Auch das Lichtenberg-Kolleg eine relativ kleine, aber besonders internationale Institution, ist in den letzten Tagen des Jahres 2020 den Sparvorgaben des MWK zum Opfer gefallen. Es ganz weg zu rationalisieren hat man sich dann am Ende doch nicht getraut und dem Leiter Prof. van Gelderen mit seinen beiden politisch sehr sensiblen Themen – dem multidisziplinären Anne Frank Projekt und das Moritz-Stern-Projekt Modern Jewish Studies eine neue Heimat in der Philosophischen Fakultät anzubieten versucht.

Das internationale Fellow - Programm allerdings soll eingestellt werden. Was aus dem historischen Gebäude wird ist offen.

Damit verzichtet die Universität (mit der Schließung des Lichtenberg-Kollegs) auf den Erhalt einer „einzigartigen kosmopolitischen Forschungskultur- und –struktur“, wie Prof. van Gelderen in seinem Blog schreibt. Viel Geld spart die Universität damit allerdings wohl nicht.

Die Schließung hat internationalen Protest hervorgerufen. Sicher nicht nur mich erreichten Briefe aus den USA und Israel, u.a. von der Tochter Amos Oz` Prof. Fania Oz-Salzberger, in denen Unverständnis über die Schließung ausgedrückt wurde. Aber auch die Frage: Welche Bedeutung denn nun tatsächlich das Anne-Frank-Projekt und die Modern Jewish Studies für Niedersachsen haben?

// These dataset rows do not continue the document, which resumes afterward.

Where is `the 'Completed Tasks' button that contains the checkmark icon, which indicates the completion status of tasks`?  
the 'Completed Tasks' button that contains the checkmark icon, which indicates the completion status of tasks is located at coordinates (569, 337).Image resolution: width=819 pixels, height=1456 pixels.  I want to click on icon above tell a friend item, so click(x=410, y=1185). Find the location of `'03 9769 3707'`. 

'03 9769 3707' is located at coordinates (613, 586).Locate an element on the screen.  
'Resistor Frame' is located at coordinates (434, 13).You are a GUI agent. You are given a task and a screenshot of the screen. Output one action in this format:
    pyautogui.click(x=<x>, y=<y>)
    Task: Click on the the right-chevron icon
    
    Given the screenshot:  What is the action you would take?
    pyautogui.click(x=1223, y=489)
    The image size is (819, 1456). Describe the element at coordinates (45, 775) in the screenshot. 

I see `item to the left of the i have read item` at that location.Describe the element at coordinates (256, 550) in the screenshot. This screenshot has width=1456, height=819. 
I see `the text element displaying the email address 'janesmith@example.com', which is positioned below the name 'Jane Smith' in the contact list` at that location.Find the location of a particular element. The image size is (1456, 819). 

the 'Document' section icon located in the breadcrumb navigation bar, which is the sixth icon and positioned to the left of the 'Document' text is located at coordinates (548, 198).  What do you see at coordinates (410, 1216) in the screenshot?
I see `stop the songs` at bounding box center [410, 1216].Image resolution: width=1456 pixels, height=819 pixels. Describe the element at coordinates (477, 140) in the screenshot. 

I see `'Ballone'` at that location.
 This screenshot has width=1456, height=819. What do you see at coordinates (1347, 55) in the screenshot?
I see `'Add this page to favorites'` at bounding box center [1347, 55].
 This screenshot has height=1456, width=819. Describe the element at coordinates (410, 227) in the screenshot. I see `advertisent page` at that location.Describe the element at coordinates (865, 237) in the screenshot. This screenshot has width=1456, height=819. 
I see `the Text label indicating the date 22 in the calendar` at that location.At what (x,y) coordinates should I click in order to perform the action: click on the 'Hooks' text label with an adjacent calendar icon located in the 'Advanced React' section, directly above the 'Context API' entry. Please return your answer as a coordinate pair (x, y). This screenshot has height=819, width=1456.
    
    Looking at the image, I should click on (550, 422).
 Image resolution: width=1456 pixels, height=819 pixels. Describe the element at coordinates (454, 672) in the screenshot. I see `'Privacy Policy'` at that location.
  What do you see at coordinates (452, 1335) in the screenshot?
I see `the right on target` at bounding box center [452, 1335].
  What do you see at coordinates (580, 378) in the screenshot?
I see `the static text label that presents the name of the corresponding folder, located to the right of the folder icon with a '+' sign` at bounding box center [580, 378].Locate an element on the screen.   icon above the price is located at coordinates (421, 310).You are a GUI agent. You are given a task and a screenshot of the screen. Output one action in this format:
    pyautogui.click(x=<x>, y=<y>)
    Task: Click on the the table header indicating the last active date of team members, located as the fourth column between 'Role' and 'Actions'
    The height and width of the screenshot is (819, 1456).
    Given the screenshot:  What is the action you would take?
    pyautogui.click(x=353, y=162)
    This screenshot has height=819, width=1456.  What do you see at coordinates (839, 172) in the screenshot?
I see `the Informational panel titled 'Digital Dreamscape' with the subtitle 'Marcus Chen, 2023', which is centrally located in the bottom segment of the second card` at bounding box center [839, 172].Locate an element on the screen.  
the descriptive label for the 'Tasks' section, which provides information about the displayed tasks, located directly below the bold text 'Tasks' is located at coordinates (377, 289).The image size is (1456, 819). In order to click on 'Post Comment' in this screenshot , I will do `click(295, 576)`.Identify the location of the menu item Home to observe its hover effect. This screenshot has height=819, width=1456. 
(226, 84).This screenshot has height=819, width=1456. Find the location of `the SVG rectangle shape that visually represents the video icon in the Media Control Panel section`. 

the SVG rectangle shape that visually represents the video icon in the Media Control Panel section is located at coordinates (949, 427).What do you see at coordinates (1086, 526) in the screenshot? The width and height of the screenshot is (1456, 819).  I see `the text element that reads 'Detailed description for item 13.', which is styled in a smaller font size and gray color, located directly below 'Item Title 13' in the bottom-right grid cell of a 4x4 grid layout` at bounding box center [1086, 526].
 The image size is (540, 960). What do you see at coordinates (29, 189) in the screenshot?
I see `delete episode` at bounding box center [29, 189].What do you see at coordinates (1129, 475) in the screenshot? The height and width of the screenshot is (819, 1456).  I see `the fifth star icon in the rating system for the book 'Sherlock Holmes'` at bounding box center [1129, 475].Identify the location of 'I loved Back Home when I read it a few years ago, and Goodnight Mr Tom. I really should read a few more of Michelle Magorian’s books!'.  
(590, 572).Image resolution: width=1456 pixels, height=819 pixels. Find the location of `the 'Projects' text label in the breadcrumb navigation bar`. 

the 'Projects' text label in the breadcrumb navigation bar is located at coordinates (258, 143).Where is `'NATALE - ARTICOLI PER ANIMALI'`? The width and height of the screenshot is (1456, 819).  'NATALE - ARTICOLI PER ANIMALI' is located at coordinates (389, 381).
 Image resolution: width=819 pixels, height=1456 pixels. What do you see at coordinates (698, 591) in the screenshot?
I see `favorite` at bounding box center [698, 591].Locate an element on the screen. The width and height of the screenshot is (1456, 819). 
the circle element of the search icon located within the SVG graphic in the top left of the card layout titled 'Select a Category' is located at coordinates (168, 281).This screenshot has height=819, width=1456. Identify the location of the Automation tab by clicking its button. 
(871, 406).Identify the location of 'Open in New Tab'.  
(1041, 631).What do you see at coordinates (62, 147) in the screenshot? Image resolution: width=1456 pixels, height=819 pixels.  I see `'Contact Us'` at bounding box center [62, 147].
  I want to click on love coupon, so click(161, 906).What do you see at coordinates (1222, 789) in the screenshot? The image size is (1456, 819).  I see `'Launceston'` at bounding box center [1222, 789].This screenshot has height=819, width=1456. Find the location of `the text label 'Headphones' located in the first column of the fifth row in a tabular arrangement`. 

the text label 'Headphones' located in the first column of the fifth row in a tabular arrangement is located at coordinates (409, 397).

Dies alles ist nur die Spitze eines Eisberges der Einsparungen die uns an allen Hochschulen in Niedersachsen erwartet, und nimmt noch nicht einmal den Investitions- und Sanierungsstau in den Blick.

Statt zu sparen sollte sich der Minister mit all seiner Kraft für eine auskömmliche Finanzierung der Hochschulen in Niedersachsen einsetzen. Andere Bundesländer, wie z.B. Hessen machen doch vor wie es gehen kann.

Der Hochschulpakt sollte verlässliche Planung ermöglichen. Genau das haben sie – schon vor Corona – in Frage gestellt. Sie unterschätzen in besorgniserregender Weise die Bedeutung von Forschung und Wissenschaft für unser Land – das gilt nicht zuletzt auch dem gesamten Kabinett.

Herr Minister Thümler, nehmen Sie Ihre Verantwortung für den Lehr- und Wissenschaftsstandort ernst! Nehmen Sie auch die Kritik aus dem System ernst und engagieren Sie sich endlich für eine Hochschulfinanzierung die trägt.

Rasenmäher halten das Gras kurz, Lehre und Wissenschaft müssen sich jedoch entfalten können und das geht - wie bei einer Blumenwiese - nur ohne Rasenmäher!